Mas aqui está a questão sobre cinco anos: os números permanecem os mesmos, mas a equação muda. E quando fui à casa dos Xiaos uma noite e vi Zhan perto da piscina, percebi que a equação tinha mudado de alguma forma, sem que eu soubesse. Porque no ano desde que o tinha visto, desde que me formei na faculdade e ele estava prestes a começar, ele mudou tanto que cinco anos pareciam quase nada.
Lembro que não conseguia parar de olhar para ele pela porta de vidro do pátio enquanto Zhuocheng pensava sobre que camisa vestir e continuava jogando mais gel em seu cabelo. Eu não conseguia parar de observar o corpo de Zhan, seu rosto, o movimento constante, pulando, mergulhando, nadando. Levantando-se para fora da água com os ombros recém-expandidos e as costas musculosas e esguias.
Ele estava nadando de samba-canção em vez de sunga, e ela se agarrara em todos os lugares - na curva de sua bunda, na protuberância de suas coxas, em seu pau - e o cós estava puxado para baixo me deixando ver onde a linha escura de pelos trilhavam sobre sua barriga até encontrar os pelos acima de seu pau.
A água escorria sobre os novos músculos de seus braços e pingava em seu queixo bem formado. Escorria pela extensão da garganta, grudava o cabelo escuro na testa e no pescoço. Juntava-se no umbigo plano antes de derramar.
E a maneira como ele se movia. Todo o corpo, toda a força, totalmente empenhado para o que quer que ele fizesse. Mergulhar, virar, não para se exibir, porque não havia ninguém para se exibir, pois ele não sabia que eu estava olhando. Fazia por si mesmo. Pela pura alegria e emoção.

Deixei a casa dos Xiaos naquela noite com um segredo. Um segredo com nome. Xiao Zhan.

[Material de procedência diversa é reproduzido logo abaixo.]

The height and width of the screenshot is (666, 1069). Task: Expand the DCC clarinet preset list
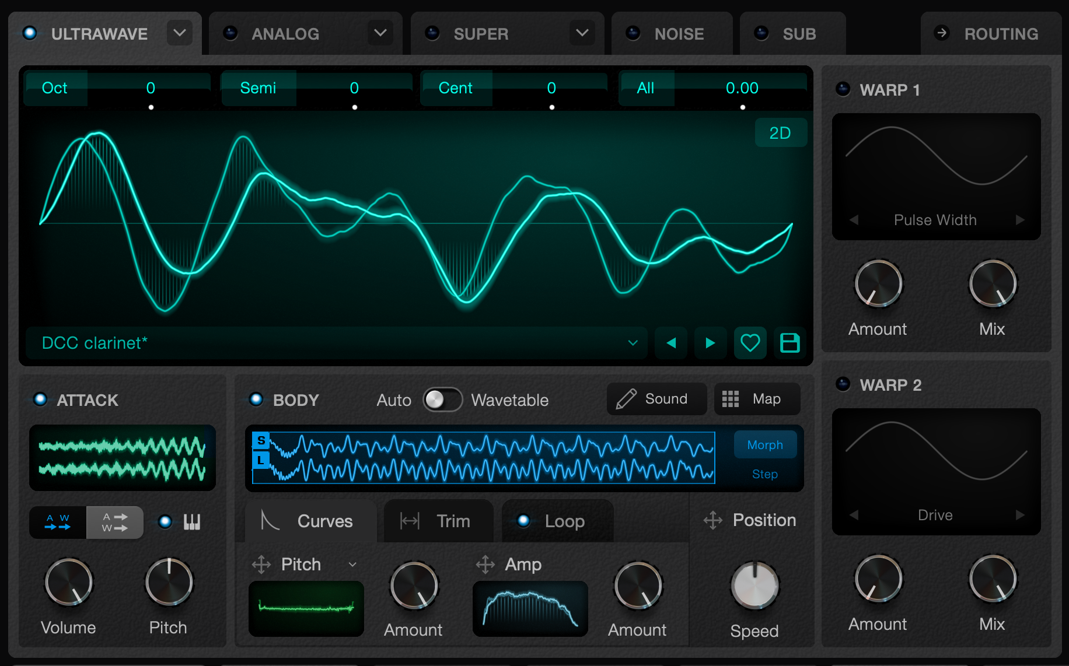(x=633, y=343)
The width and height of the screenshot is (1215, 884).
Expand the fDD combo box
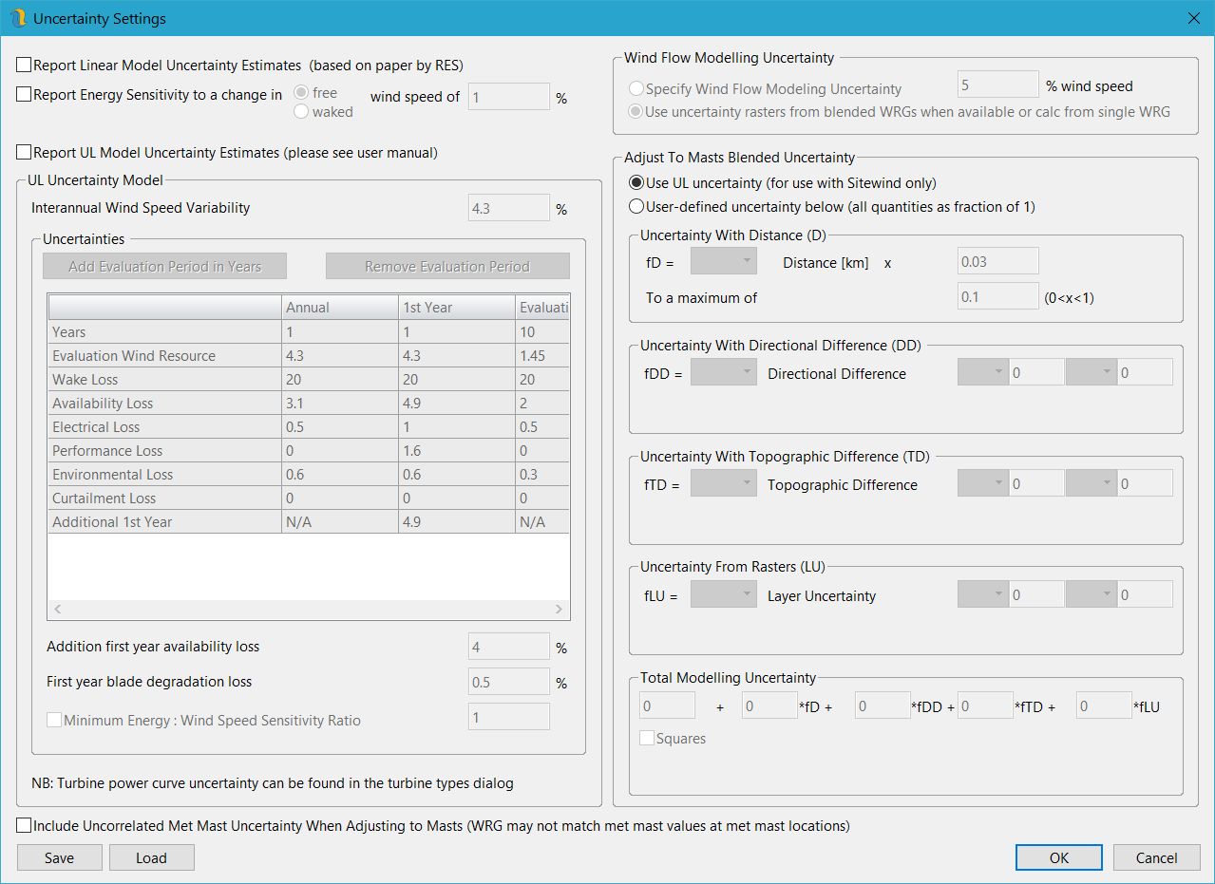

Xiao Zhan em meus pensamentos,  rastejando em minhas fantasias e devaneios e ses. Uma atração pelo irmão mais novo hétero do melhor amigo. Era quase como uma piada, como uma cena de um pornô. Era uma má ideia, de qualquer lado que eu olhava.
Ele ainda é uma má ideia.
Ele ainda é uma má ideia.

Ele é uma má ideia e um monge e me fez sofrer e estou prestes a me casar, então por que estou aqui sentado em um mosteiro, minha mente percorrendo milhares de e ses?
E se a chave em seu pescoço for para o que acho que é? E se ele estivesse prestes a me beijar naquela noite no claustro? E se ele não estivesse?
Porque eu vi, não vi? Aqueles vagalumes no claustro? O jeito como ele olhou para eles?
Achei que era impossível conciliar aquele calouro esguio e rebelde - aquele milionário imprudente, aquele homem adorável e irritante que carregava granulados no bolso só para mim - com este homem gigante e quieto que observa com reverência e paciência vagalumes dançar.
Achei que era impossível, e agora estou me lembrando daquele jovem universitário Zhan se jogando na piscina de pura maldade, com nenhum outro propósito a não ser viver o momento, e eles estão mesmo tão distantes um do outro? Aquele calouro descuidado e este monge com os mais tênues vestígios de fios brancos nas têmporas?
Ou talvez não seja o quanto esses dois Zhans estejam próximos ou distantes. Talvez seja outra coisa.
Talvez sejam os vagalumes.
E se forem os vagalumes.
E se eu fosse e o encontrasse agora.